**Text passage:**
/---
Bufton testified that she and her husband decided earlier in the
evening that she would act as the "designated driver".
She also testified that she had consumed two glasses of wine during
the hour-and-a-half to two hours before driving home.
During
the stop, a police officer administered a series of field sobriety
tests, which were videotaped. She was then given a breath test that
is not admissible as evidence, but can only be admitted as to whether
it registered positive or negative for the presence of alcohol.
Bufton was then handcuffed and taken to the police station. At that
time, she was given the Intox 5000 breath test, which registered
scores of 0.094 and 0.093. The state legal limit is 0.08. Bufton
was charged with two counts of driving under the influence and one
count of speeding. At trial, the jury saw a video of Bufton taking
the field sobriety tests, including the horizontal gaze nystagmus,
a nine-step walk and turn test, and standing on one leg for 30 seconds
while counting.
"She
passed everything. She was like a poster child for a sober person,"
said Spruell. After announcing its verdict of not guilty on all
three counts, the jury of four men and two women added in a written
statement their opinion that "the state's intox 5000 needs
to be further evaluated for gender bias." In the second case,
another female driver, Piyush Niak, was stopped at a roadblock while
driving home after meeting friends for dinner and drinks. Her breath
test registered .110 on the Intox 5000.
Niak's
attorney, Charles Magarahan of Atlanta, suspected that the machine
read artificially high for petite women. "I had noticed particularly
small women would come into my office and claim they had two beers
or two glasses of wine and they would get extraordinarily high results
on the Intox 5000," he said.
Magarahan
arranged for Woodford, his expert, to perform tests on his client
using the same machine.
Woodford
tested Niak and five other women by dosing each individual with
a certain amount of alcohol so the breath test would be predictable.
\---
**Stored data:**
/---
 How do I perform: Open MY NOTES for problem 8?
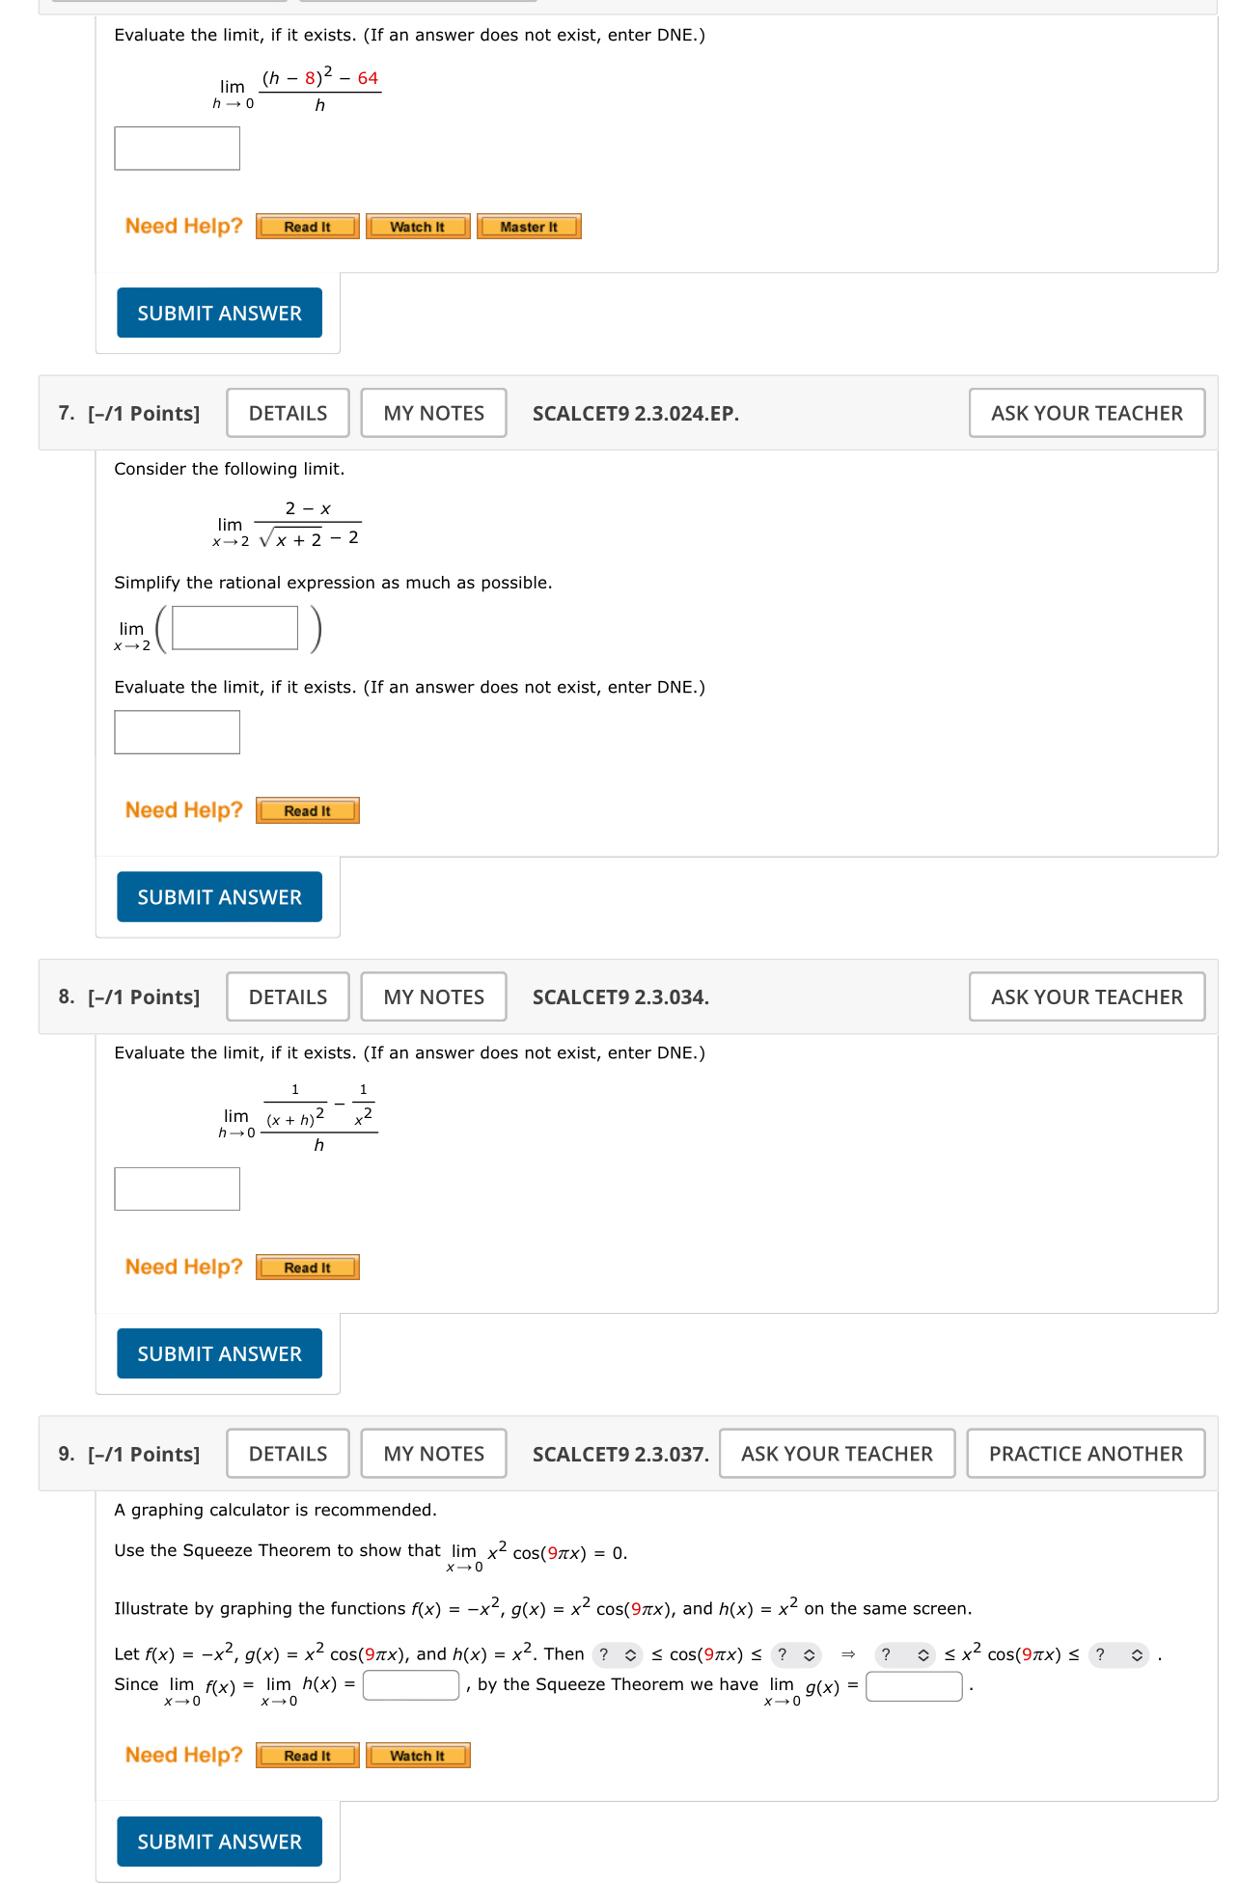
\---
**To do:**
[a] Can you rename "designated driver" as "sober driver" in everything from "Bufton testified that" down to "presence of alcohol." in the Intox 5000 text?
[b] Which people are named in the Intox 5000 text?
The data come from a different source than the text.

**Problem solutions:**
[a]
Bufton testified that she and her husband decided earlier in the
evening that she would act as the "sober driver".
She also testified that she had consumed two glasses of wine during
the hour-and-a-half to two hours before driving home.
During
the stop, a police officer administered a series of field sobriety
tests, which were videotaped. She was then given a breath test that
is not admissible as evidence, but can only be admitted as to whether
it registered positive or negative for the presence of alcohol.

[b]
Bufton
Spruell
Piyush Niak
Charles Magarahan
Woodford